=== Section Start ===

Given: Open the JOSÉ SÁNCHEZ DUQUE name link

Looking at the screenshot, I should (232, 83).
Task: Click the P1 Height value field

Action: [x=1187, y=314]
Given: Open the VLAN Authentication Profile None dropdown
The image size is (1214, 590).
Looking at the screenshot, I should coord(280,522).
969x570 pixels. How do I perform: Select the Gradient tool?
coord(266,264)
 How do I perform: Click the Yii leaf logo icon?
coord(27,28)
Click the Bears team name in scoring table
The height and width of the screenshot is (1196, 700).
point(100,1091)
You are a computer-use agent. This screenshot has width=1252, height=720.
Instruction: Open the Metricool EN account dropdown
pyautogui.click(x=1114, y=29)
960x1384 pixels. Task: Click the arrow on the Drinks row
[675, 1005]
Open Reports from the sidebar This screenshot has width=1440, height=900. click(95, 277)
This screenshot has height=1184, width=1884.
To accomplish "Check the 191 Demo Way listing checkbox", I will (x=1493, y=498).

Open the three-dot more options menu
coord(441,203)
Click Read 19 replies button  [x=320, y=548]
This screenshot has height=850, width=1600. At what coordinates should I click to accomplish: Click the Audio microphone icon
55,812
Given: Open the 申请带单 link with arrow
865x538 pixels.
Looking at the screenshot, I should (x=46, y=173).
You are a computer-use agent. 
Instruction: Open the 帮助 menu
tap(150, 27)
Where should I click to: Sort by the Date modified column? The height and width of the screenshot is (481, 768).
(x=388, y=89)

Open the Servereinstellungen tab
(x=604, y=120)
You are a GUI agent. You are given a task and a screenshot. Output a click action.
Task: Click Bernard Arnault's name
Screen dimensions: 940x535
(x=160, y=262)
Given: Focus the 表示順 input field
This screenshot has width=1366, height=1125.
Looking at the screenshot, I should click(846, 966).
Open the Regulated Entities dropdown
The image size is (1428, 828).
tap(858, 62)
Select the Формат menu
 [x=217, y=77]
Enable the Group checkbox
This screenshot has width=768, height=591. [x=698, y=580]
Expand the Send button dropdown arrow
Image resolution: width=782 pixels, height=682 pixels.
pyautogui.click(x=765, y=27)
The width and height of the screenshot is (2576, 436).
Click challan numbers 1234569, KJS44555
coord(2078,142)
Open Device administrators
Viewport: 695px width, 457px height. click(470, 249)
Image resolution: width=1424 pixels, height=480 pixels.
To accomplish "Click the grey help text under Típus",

=== Section End ===

* _About this exercise_
Find "Screen dimensions: 940x535" in the data above, then repeat that line and all lines after it exactly, ending with the final line.

* _Expected answer_
Screen dimensions: 940x535
(x=160, y=262)
Given: Focus the 表示順 input field
This screenshot has width=1366, height=1125.
Looking at the screenshot, I should click(846, 966).
Open the Regulated Entities dropdown
The image size is (1428, 828).
tap(858, 62)
Select the Формат menu
 [x=217, y=77]
Enable the Group checkbox
This screenshot has width=768, height=591. [x=698, y=580]
Expand the Send button dropdown arrow
Image resolution: width=782 pixels, height=682 pixels.
pyautogui.click(x=765, y=27)
The width and height of the screenshot is (2576, 436).
Click challan numbers 1234569, KJS44555
coord(2078,142)
Open Device administrators
Viewport: 695px width, 457px height. click(470, 249)
Image resolution: width=1424 pixels, height=480 pixels.
To accomplish "Click the grey help text under Típus",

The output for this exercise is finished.